# Data shown
▽

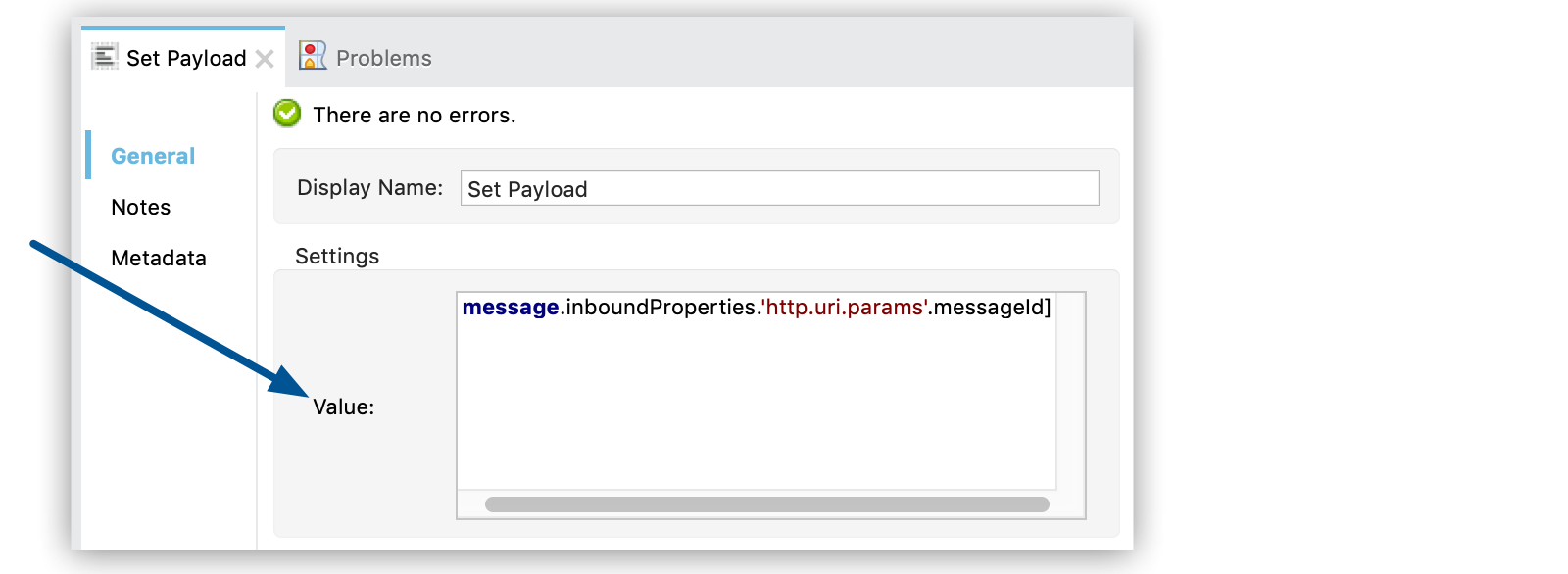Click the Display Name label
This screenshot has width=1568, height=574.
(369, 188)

△
▽

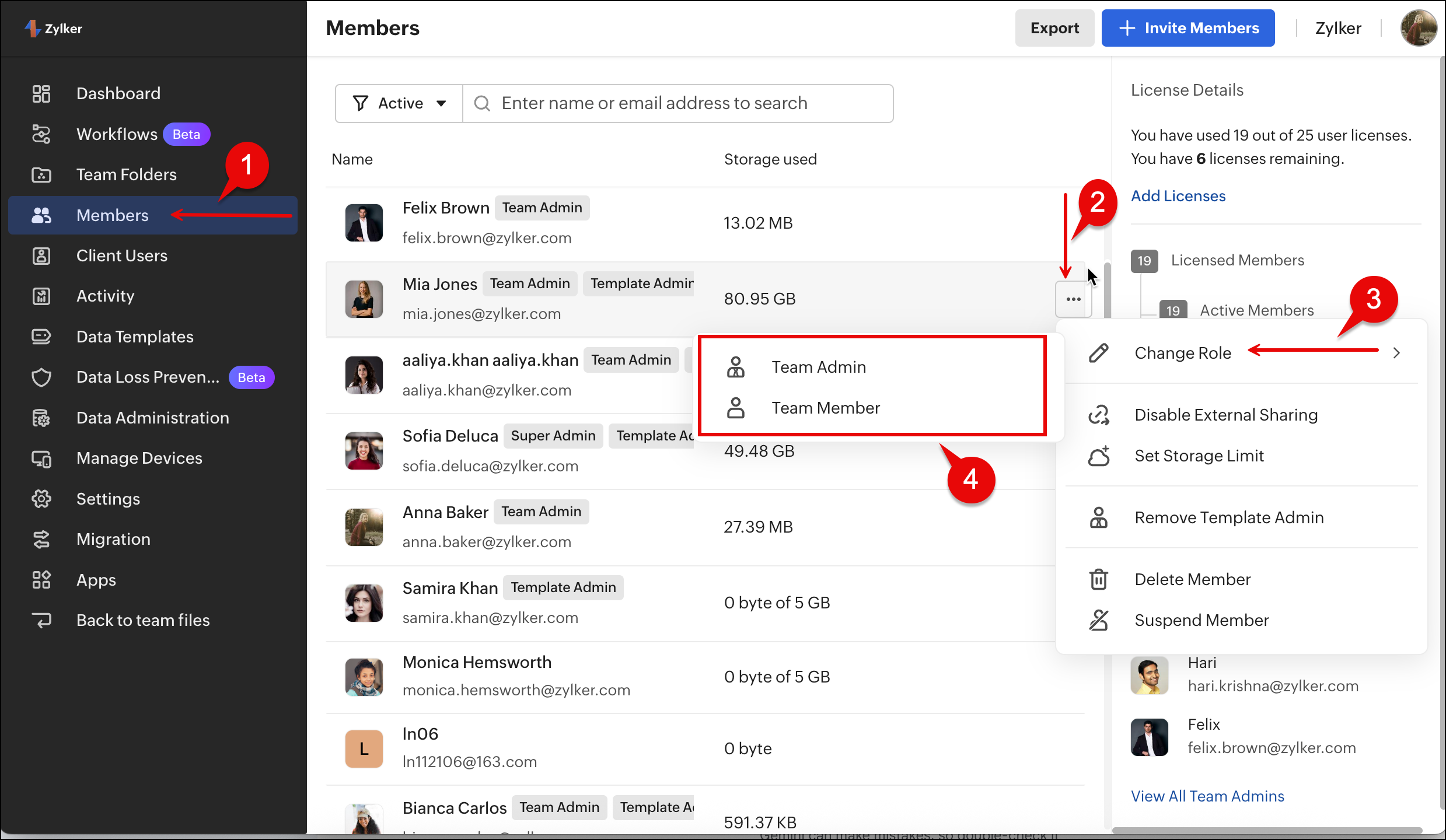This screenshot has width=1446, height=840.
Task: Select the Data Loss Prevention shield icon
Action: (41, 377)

△

# Problem statement
Retype the listing starting at the line containing "This screenshot has width=1446, height=840." and ending at the line containing "Action: (41, 377)", including both of those lines, and leave the pictures out of your answer.

# Output of the task
This screenshot has width=1446, height=840.
Task: Select the Data Loss Prevention shield icon
Action: (41, 377)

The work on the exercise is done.